Following exercise-induced muscle damage there is a reduction in the ability of the muscle to contract with maximal force (Pearce et al., 1998, J. Sci. Med. Sport 1: 236-244), which is observed in all three types of muscle action; eccentric (lowering of lifted weight or lengthening of muscle), concentric (lifting weight or shortening of muscle), and isometric (muscle length does not change during contraction) (Turner et al., 2008, J. Appl. Physiol. 105: 502-509), as well as jumping (Kirby et al., 2012, Amino Acids 42(5): 1987-1996).
The depletion of intracellular branched-chain amino acid levels in muscle cells during exercise results from their oxidation as an energy source. Intracellular depletion of branched-chain amino acids, particularly leucine, also corresponds to a reduction in circulating plasma concentrations. Doses of BCAAs (0.050 to 0.100 g/kg BW) ingested before endurance and resistance exercise reduced muscle damage biomarkers (i.e., CK), muscle soreness during recovery (DOMS: delayed onset of muscle soreness) and reduced muscle fatigue (Greer et al., 2007, Int. J. Sport Nutr. Exerc. Metab. 17(6): 595-607; Jackman et al., 2010, Med. Sci. sports Exerc. 42(5): 962-70).

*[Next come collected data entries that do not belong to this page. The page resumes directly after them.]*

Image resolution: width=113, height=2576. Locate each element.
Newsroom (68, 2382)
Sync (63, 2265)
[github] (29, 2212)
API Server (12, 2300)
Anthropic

Currently, there is no effective food for animals, particularly for dogs, that can be fed before exercise that can adequately prime their metabolism or minimize endogenous protein breakdown to enhance their endurance and/or reduce the natural catabolic state induced by exercise, and subsequently improve their performance during an exercise bout. Furthermore, reducing the extent of the exercise-induced catabolic state will hasten post-exercise recovery. For example, within the dog performance snack market, current products are formulated with high levels of carbohydrates and very little fat—likely below 6%. This would lead to an elevation in insulin secretion, which would result in a reduction in the activity of exercise-related metabolic pathways. Typically, these products also are low in protein (e.g., below 10%) and the protein sources they contain are not formulated for ready digestion.